The context: a 4-2 home defeat to Aston Villa last Friday that left Liverpool's season in tatters. Salah's response was a multi-platform statement that didn't name Slot once but didn't need to. "I want to see Liverpool go back to being the heavy metal attacking team that opponents fear," he wrote. "Everyone that joins this club should adapt to it." For a manager who built his entire project around instilling a calmer, more structured style, it landed like a grenade.

Wirtz tries to defuse it

The German playmaker had a straightforward explanation for all the likes. "For me, it was just a thing that he wanted to say because he's leaving. He wanted to make everyone in the club alert that we have to work more and do better." He's not wrong that Salah — weeks from the exit door — had nothing left to lose. Whether his teammates should have amplified it quite so publicly is a different question.
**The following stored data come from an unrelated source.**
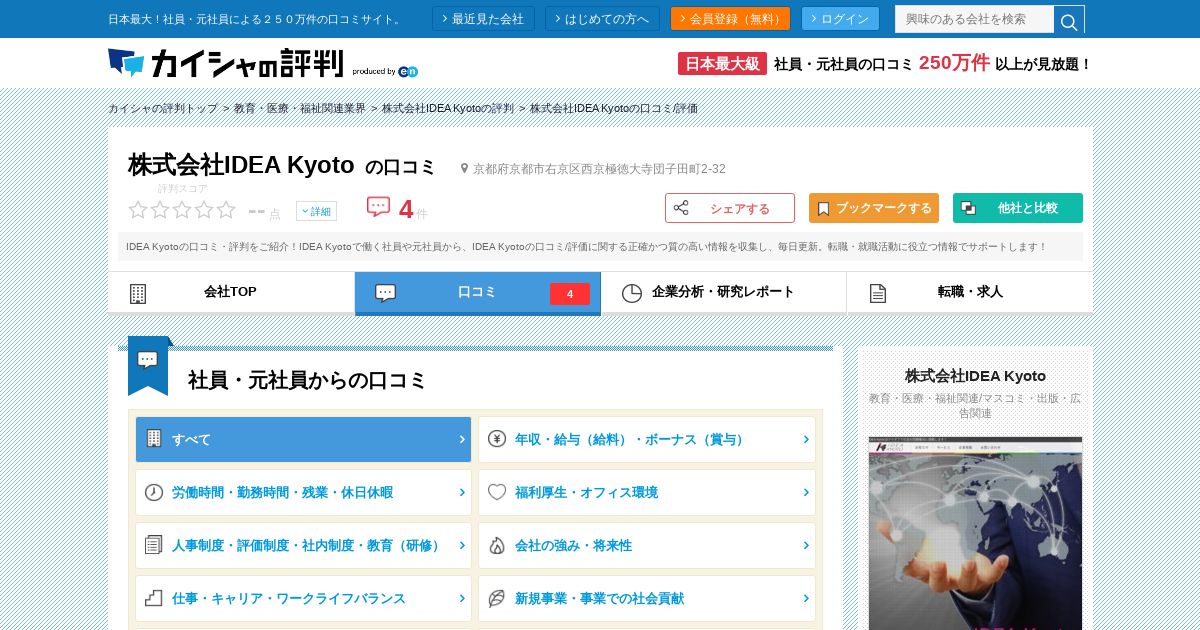This screenshot has width=1200, height=630.
Task: Click the 会員登録（無料） button
Action: 730,19
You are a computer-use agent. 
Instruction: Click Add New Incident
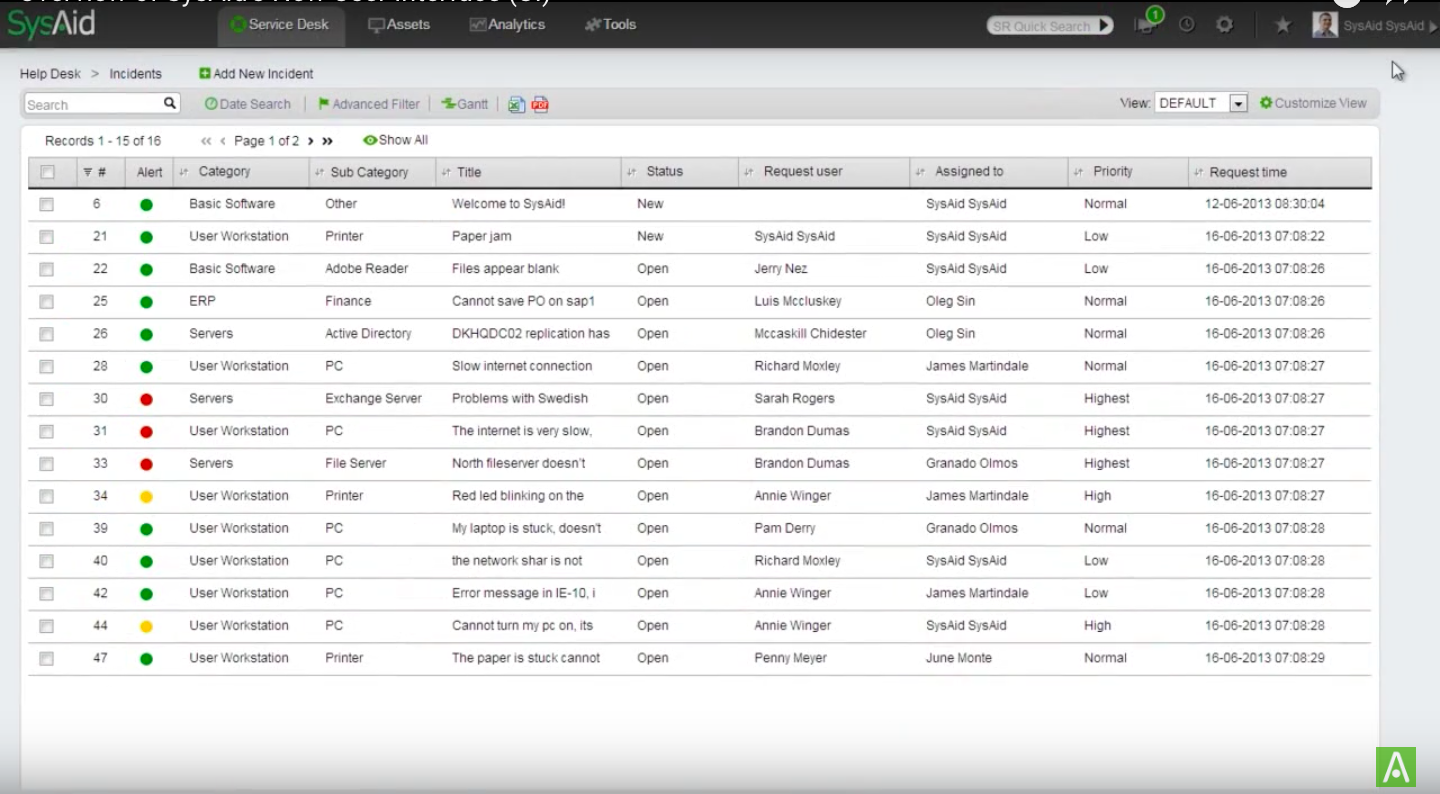(255, 73)
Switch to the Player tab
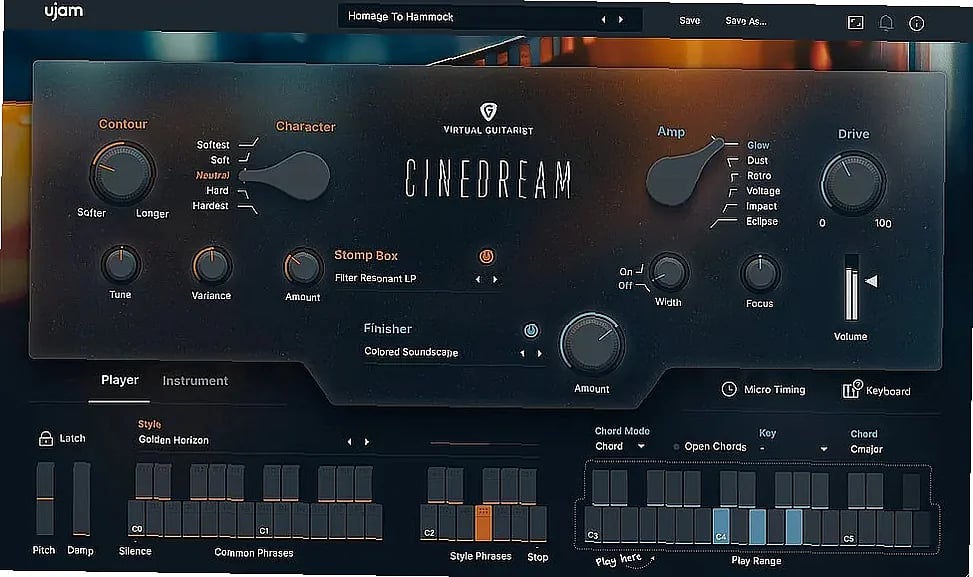Screen dimensions: 973x577 [119, 381]
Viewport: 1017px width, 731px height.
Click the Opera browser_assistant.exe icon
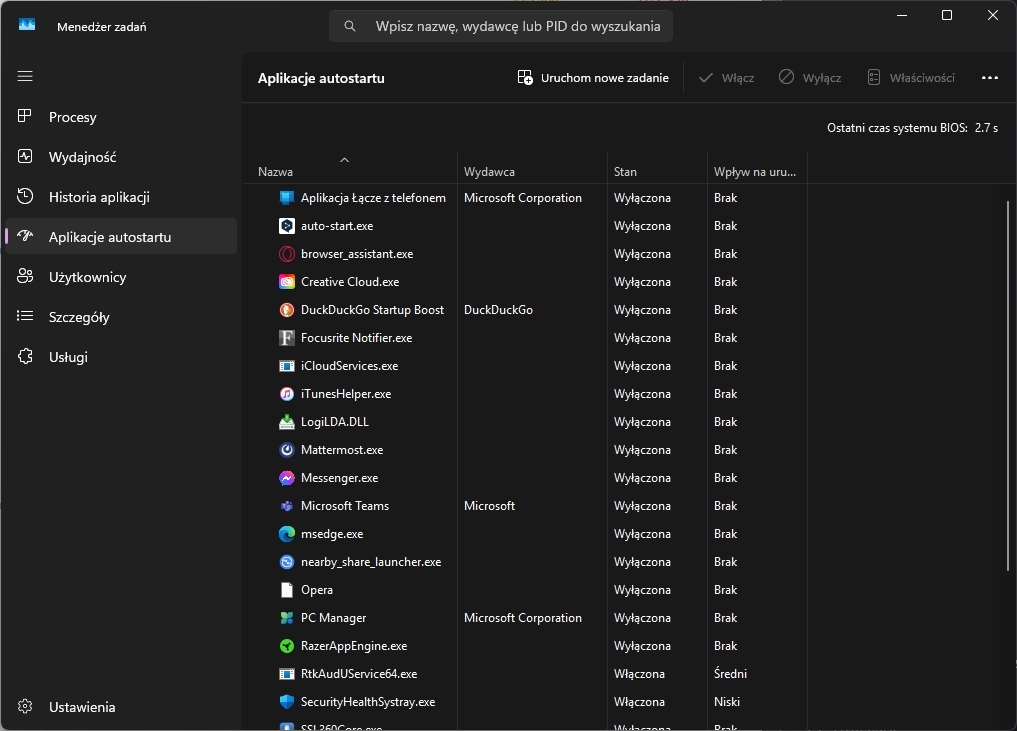(287, 254)
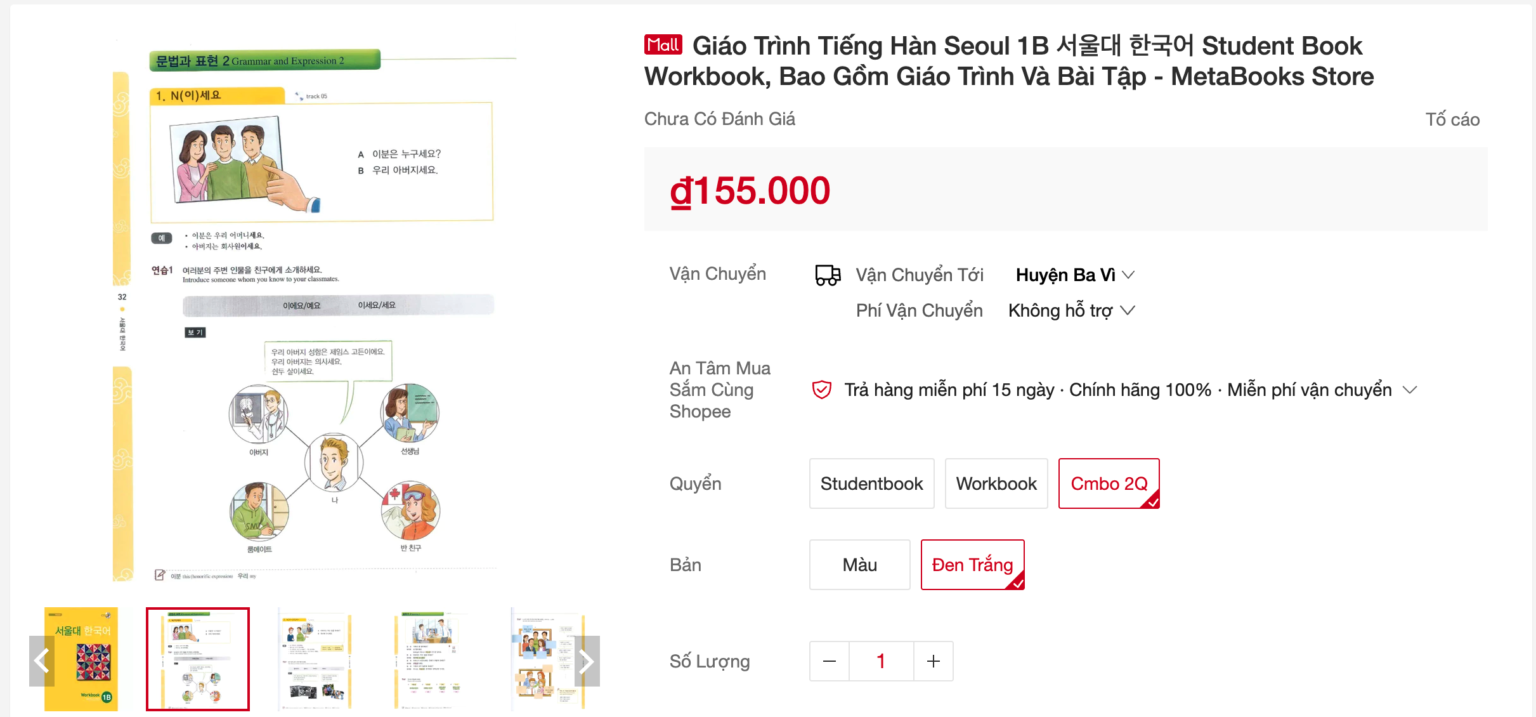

Wirtz also pushed back on the broader narrative. "The outside world is always trying to create something between the team and the manager. But it's totally different in this building. We are working well every day with this manager and his staff." It's the kind of thing players always say. It's also sometimes true.

What gives it more credibility here is what's happening off the pitch. Liverpool are set to appoint Etiënne Reijnen — Slot's trusted set-piece coach from Feyenoord — ahead of next season. Slot wanted him from day one but was blocked by visa complications. That appointment is now going through, and it sends a clear message from the club's hierarchy: Slot isn't going anywhere.

The set-piece problem Reijnen is being hired to fix

The timing is pointed, because Liverpool's set-piece record this season has been genuinely alarming. They've conceded 20 goals from dead balls in the Premier League — the worst in the division. Defensively, that's not just a bad run of form; it's a structural failure that has compounded every other problem this season.

Reijnen's track record at Feyenoord makes the hire look smart. Across three seasons in Rotterdam, his side conceded just 17 set-piece goals — the best record in the Eredivisie — while only PSV scored more from such situations. Those are the kinds of numbers that move the needle on a team's defensive solidity, and on Liverpool's odds of competing for the title next season.

The broader picture isn't quite as grim as this campaign suggests. Slot won the Premier League in his first season. Liverpool have a strong squad, mitigating circumstances — including the tragic loss of Diogo Jota in the summer — and a manager the club clearly still believes in. One disastrous season doesn't erase any of that.

But they still need to qualify for the Champions League on Sunday against Brentford. Everything else — the Salah fallout, the Reijnen appointment, the reset — starts there.